Published 23 Dec 2023 in stat.ME | (2312.15222v3)

Abstract: Practical employment of Bayesian trial designs is still rare. Even if accepted in principle, the regulators have commonly required that such designs be calibrated according to an upper bound for the frequentist type I error rate. This represents an internally inconsistent hybrid methodology, where important advantages from following the Bayesian principles are lost. In particular, all preplanned interim looks have an inflating multiplicity effect on type I error rate. To present an alternative approach, we consider the prototype case of a 2-arm superiority trial with dichotomous outcomes. The design is adaptive, using error control based on sequentially updated posterior probabilities, to conclude efficacy of the experimental treatment or futility of the trial. As gatekeepers for a proposed design, the regulators have the main responsibility in determining the parameters of the control of false positives, whereas the trial sponsors and investigators will have a natural role in specifying the criteria for stopping the trial due to futility.
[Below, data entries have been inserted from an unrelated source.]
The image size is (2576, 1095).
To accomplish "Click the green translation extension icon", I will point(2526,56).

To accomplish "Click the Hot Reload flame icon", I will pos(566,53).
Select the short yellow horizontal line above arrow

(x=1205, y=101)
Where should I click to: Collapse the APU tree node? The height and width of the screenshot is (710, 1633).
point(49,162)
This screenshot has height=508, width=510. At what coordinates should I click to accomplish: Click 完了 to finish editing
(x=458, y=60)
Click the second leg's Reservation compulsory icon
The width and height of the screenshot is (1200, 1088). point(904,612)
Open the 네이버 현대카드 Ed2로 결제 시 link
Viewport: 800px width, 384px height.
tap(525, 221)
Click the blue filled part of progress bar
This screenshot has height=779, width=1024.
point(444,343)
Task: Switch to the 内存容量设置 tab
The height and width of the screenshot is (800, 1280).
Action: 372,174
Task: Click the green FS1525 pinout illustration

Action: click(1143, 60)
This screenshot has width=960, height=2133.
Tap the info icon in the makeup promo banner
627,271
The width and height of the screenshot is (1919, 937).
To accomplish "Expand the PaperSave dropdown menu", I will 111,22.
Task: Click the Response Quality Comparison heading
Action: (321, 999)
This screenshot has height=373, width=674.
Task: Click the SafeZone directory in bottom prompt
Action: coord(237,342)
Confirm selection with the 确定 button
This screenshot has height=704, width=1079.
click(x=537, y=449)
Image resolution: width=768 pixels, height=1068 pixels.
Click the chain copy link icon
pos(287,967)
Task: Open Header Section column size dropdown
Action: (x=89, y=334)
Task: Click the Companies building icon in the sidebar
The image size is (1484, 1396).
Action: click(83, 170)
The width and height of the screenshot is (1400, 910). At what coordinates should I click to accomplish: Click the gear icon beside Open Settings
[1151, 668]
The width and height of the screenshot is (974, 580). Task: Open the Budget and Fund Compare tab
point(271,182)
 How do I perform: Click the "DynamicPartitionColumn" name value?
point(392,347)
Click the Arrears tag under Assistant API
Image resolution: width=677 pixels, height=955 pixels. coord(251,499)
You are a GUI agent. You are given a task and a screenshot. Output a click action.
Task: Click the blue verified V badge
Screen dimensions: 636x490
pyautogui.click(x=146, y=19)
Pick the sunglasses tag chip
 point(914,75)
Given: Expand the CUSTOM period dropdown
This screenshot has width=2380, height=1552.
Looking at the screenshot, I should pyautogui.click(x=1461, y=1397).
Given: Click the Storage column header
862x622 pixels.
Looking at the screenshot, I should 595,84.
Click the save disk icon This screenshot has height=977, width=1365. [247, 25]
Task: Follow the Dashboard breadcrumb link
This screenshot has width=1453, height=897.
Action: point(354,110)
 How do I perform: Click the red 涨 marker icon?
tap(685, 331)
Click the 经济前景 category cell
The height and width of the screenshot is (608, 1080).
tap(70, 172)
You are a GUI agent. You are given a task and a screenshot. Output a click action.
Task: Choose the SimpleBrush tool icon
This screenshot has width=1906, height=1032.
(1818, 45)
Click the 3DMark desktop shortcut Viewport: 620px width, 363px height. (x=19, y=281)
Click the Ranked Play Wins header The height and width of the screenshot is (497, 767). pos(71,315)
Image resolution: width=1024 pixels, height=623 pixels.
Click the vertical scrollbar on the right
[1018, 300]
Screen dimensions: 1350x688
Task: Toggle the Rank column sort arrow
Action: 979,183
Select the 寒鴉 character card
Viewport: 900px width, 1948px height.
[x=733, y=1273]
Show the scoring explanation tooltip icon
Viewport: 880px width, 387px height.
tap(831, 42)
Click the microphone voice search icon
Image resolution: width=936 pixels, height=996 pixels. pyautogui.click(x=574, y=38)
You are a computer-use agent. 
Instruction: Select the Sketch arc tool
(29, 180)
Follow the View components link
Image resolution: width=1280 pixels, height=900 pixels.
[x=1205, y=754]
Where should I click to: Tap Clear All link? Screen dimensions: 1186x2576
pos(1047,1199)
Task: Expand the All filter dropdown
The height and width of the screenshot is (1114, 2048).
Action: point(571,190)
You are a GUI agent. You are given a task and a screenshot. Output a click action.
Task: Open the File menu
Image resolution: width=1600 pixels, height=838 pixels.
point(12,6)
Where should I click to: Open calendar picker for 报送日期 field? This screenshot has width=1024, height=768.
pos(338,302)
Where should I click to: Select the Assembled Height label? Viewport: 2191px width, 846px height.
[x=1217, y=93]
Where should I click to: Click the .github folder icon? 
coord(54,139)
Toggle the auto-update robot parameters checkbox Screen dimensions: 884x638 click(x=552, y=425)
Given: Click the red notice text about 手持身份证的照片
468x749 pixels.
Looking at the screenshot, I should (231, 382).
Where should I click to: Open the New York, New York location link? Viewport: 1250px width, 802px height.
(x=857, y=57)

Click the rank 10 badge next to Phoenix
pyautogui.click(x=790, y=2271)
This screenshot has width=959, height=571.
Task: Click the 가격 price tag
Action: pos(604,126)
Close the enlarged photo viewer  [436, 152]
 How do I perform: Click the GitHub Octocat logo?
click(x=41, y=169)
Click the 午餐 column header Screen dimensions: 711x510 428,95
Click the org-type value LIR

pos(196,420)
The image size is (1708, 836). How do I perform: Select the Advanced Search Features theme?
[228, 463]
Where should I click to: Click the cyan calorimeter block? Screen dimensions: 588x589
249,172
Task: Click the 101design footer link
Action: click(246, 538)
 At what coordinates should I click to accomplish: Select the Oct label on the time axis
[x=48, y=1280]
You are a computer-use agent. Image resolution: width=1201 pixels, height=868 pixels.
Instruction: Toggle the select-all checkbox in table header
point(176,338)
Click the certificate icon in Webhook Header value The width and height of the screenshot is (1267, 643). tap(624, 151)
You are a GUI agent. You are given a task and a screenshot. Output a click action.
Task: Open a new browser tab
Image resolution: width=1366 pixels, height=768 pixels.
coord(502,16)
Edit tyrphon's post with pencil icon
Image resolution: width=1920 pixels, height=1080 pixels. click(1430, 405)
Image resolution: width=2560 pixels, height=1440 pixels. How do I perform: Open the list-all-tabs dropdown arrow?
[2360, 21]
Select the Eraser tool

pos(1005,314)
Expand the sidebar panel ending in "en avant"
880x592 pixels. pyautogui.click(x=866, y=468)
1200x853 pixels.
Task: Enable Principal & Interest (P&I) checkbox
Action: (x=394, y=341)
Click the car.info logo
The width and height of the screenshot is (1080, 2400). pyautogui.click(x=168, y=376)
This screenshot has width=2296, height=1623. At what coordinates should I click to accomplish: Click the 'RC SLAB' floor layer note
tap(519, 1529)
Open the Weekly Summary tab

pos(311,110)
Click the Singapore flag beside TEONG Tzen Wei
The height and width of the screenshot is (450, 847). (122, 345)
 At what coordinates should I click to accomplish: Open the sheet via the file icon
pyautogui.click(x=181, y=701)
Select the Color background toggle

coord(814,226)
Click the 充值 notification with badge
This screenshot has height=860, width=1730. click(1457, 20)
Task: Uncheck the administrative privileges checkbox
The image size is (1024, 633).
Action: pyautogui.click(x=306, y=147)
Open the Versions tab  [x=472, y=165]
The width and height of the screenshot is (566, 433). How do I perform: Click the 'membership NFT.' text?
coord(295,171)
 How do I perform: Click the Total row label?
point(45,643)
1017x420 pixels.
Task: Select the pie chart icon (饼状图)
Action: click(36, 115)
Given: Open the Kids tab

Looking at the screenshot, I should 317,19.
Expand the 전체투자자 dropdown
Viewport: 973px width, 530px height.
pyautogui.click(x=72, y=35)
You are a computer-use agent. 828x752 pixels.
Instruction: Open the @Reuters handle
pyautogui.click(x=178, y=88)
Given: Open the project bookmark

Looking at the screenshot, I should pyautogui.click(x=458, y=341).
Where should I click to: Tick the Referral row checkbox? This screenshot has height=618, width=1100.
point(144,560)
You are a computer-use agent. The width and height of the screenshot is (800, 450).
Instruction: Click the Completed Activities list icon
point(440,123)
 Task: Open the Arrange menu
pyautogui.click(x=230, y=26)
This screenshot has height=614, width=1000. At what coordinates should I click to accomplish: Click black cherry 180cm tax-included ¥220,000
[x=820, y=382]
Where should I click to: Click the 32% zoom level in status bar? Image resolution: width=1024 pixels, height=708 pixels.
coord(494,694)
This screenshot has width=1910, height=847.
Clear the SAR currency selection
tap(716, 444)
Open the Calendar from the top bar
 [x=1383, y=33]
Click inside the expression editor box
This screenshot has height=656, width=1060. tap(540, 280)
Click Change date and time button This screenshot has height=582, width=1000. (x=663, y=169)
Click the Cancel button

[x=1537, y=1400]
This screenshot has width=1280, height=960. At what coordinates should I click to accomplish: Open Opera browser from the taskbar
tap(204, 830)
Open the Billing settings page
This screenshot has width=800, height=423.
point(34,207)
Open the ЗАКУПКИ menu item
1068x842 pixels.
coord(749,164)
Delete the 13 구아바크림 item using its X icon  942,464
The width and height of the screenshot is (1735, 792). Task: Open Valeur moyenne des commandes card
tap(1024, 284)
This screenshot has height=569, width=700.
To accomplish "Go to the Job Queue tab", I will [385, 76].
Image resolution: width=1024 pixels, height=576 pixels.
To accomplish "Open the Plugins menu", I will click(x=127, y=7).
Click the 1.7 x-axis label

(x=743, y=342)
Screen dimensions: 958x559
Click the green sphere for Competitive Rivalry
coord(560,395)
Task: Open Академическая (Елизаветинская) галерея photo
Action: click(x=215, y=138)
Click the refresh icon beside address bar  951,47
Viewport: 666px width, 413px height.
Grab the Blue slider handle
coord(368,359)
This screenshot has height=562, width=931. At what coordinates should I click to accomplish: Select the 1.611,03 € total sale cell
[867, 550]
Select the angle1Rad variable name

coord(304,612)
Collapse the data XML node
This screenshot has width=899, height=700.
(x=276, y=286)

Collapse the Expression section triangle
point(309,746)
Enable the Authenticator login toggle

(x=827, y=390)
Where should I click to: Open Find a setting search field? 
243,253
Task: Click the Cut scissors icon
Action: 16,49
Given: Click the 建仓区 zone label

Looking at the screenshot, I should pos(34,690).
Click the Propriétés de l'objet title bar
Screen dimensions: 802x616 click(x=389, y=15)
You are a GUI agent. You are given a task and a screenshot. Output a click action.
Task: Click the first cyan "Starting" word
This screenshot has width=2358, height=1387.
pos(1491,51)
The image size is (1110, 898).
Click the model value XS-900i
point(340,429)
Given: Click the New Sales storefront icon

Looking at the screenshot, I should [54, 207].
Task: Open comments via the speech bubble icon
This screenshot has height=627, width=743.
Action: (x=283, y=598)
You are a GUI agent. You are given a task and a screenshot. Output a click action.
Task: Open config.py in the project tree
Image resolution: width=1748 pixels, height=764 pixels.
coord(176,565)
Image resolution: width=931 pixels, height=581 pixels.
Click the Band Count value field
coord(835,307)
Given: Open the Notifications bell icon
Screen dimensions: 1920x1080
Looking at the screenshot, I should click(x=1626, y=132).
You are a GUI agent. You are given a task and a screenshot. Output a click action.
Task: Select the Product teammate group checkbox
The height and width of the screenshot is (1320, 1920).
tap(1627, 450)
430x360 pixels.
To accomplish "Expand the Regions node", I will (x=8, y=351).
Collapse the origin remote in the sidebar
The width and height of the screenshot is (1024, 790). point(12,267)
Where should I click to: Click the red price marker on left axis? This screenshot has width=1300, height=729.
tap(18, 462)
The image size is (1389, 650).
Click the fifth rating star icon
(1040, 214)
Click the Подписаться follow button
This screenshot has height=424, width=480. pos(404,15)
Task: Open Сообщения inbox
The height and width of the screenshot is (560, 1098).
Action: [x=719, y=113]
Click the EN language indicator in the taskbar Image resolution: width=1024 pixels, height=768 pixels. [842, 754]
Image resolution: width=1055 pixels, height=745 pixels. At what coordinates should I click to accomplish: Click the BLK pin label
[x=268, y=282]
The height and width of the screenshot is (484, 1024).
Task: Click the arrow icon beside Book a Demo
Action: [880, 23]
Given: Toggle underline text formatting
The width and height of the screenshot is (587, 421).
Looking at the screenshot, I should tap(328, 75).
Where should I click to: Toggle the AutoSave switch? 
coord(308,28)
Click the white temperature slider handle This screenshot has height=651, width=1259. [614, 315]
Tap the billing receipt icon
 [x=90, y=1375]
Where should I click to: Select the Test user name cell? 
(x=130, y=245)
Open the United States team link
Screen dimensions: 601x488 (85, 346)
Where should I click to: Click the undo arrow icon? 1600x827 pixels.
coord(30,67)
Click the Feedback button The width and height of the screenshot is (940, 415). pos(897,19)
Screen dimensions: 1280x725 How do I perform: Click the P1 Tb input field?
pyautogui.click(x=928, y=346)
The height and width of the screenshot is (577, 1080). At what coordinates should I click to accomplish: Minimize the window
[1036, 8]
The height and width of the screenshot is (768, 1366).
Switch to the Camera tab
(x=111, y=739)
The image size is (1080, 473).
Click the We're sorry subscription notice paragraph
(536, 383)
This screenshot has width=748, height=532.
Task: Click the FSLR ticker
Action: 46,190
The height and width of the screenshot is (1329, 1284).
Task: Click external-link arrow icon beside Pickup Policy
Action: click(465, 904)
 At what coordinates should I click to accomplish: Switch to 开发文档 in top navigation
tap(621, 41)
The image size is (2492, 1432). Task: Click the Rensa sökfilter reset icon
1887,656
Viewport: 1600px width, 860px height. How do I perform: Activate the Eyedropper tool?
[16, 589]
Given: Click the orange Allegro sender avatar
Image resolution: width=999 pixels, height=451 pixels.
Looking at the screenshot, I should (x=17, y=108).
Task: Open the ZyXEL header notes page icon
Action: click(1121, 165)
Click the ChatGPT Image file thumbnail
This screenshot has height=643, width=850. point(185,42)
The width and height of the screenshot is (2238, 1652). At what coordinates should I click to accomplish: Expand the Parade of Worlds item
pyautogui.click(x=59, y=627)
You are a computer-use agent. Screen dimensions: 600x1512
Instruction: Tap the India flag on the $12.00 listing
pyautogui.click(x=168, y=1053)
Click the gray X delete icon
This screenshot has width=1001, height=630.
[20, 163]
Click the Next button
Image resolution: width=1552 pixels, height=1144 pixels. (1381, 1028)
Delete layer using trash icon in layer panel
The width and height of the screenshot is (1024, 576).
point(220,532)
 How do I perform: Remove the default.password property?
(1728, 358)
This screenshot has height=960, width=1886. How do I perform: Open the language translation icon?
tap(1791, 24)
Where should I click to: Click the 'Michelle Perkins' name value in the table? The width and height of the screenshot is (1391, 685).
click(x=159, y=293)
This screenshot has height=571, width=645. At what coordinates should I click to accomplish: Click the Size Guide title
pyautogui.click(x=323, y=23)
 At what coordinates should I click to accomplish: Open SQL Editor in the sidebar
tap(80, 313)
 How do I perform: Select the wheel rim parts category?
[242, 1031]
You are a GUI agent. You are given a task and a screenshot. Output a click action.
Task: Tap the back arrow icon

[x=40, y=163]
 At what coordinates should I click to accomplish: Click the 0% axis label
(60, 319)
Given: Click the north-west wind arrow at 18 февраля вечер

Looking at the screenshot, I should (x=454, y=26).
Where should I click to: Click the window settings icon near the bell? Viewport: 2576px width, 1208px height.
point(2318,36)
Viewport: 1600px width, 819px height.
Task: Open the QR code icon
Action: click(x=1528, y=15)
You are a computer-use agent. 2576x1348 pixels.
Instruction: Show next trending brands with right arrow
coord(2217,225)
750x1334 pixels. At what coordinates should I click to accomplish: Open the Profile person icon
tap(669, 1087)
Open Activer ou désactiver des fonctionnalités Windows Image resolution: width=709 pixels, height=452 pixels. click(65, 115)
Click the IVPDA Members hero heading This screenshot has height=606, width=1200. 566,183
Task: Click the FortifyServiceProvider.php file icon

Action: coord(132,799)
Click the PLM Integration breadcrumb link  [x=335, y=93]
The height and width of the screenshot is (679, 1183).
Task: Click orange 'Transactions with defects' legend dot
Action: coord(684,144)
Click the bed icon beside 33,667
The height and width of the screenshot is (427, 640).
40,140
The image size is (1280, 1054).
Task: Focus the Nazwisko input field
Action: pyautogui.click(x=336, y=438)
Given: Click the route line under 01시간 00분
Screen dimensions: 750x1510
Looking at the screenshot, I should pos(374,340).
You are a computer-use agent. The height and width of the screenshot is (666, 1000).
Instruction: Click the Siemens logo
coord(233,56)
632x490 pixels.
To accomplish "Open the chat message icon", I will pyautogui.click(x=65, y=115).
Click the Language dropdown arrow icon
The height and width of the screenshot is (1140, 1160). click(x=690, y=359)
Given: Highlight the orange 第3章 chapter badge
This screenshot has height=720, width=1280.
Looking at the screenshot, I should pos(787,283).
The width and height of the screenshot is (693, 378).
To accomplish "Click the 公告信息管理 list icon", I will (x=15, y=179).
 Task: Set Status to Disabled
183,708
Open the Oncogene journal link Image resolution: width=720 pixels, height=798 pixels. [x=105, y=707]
It is suggested that the traditional frequentist operating characteristics in the design, type I and type II error rates, be replaced, respectively, by Bayesian criteria called False Discovery Probability (FDP) and False Futility Probability (FFP), both terms corresponding directly to their probability interpretations. Importantly, the sequential error control during the data analysis based on posterior probabilities will satisfy these numerical criteria automatically, without need of preliminary computations before the trial is started. The method contains the option of applying a decision rule for terminating the trial early if the predicted costs from continuing would exceed the corresponding gains.